How and why did you become interested in ethical and responsible fashion? Instead of looking at the care labels in my clothes one morning, I looked at where they were made and saw that most were made in Bangladesh and China. I started finding out about the conditions in the factories and watched The True Cost. After that, I promised myself I would not shop unnecessarily and would research brands before I handed over my money.
What can we do all year around to make sure we’re making our wardrobe’s more sustainable? Don’t throw your fast fashion items away, rather wear them until you can’t bear them anymore. If you do need to shop, find brands that are championing sustainable fashion and support them. During a TED Talk, Li Edelkoort points out that it’s not normal for us to be paying more for a sandwich, than for a piece of clothing. That’s a thought to ponder. If it’s cheap, someone somewhere is paying the cost.
Tell me about your shopping habits? I used to add two to three items to my wardrobe a month without thinking twice. This year, I have added 5 items in 5 months – two are fast fashion, three are from local designers Sitting Pretty and MERWE S.A.L.T. I’m not saying I’ll never add fast fashion to my wardrobe again, but I’m going to try my hardest to avoid it if I can.
Cyril is the Cape Town representative of Fashion Revolution South Africa, and is the chief executive officer of Afrikan Soul Headquartiers Productions, a marketing, press relations and events company. He is passionate about sustainability and with growing the local clothing and textile industry.

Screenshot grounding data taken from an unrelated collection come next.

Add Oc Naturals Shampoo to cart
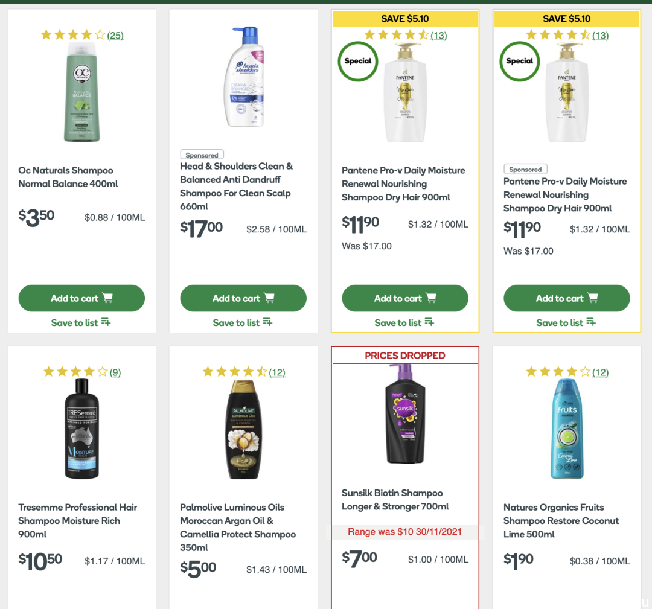 click(82, 298)
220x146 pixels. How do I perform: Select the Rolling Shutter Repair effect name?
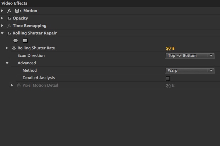pos(35,33)
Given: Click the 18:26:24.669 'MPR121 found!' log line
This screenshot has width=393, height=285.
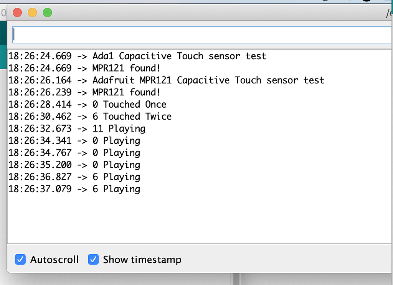Looking at the screenshot, I should 84,68.
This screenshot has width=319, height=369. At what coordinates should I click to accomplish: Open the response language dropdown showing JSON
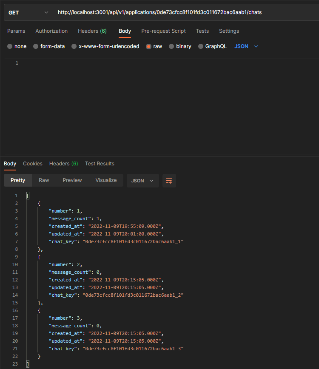(142, 180)
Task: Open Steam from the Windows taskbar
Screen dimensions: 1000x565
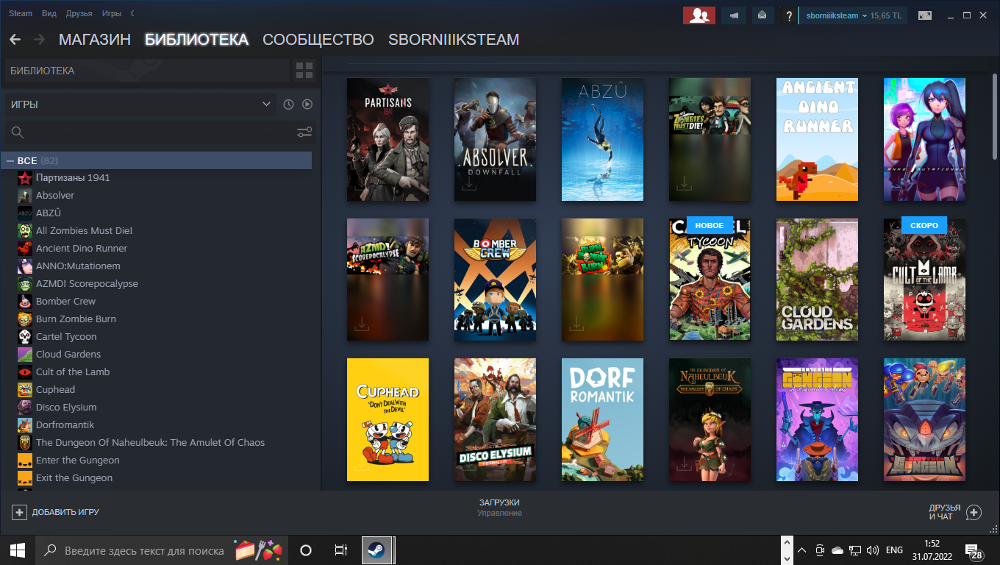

Why are you concerned with the fashion industry? I believe we can do better. The fashion industry is about people and about the planet and we need to do better in both these areas. People matter. Paying below minimum living wage is not okay. We only have this one planet and the fashion industry is one of the biggest polluting industries. This is not okay. We must do better.
How and why did you become interested in ethical and responsible fashion? I wanted to be a part of something that speaks up for good and gives a voice to those who are not being heard. Five years after the launch of Fashion Revolution, people are listening to its message and more than ever they are asking #whomadeyourclothes?. The voices are being heard and the powers that be, in the fashion industry are taking note. Change has begun. We have a long way to go, but change is on the horizon.
What can we do all year round to make sure we’re making our wardrobe’s more sustainable? We need to make smarter choices. If you don’t need new clothing, don’t buy anything new. When you need something, make a smart choice – look at the care label, where was the garment made? What is it made from? Do a bit of research and find out about the garment, the manufacturer and only then consider buying it. Be an active shopper, get informed… it’s the only way to become aware and make sustainable choices.
Tell me about your shopping habits? I only buy what I need and when I need something. If I can fix a garment, I do this first. It’s better to upcycle old clothing. I actively go through my wardrobe and edit what I have and give away what I’m not using. Then, when I do need something, I make an effort to select the right one. I buy what I know will last physically and fashionably. I am a huge fan of supporting local designers and clothes manufactured locally.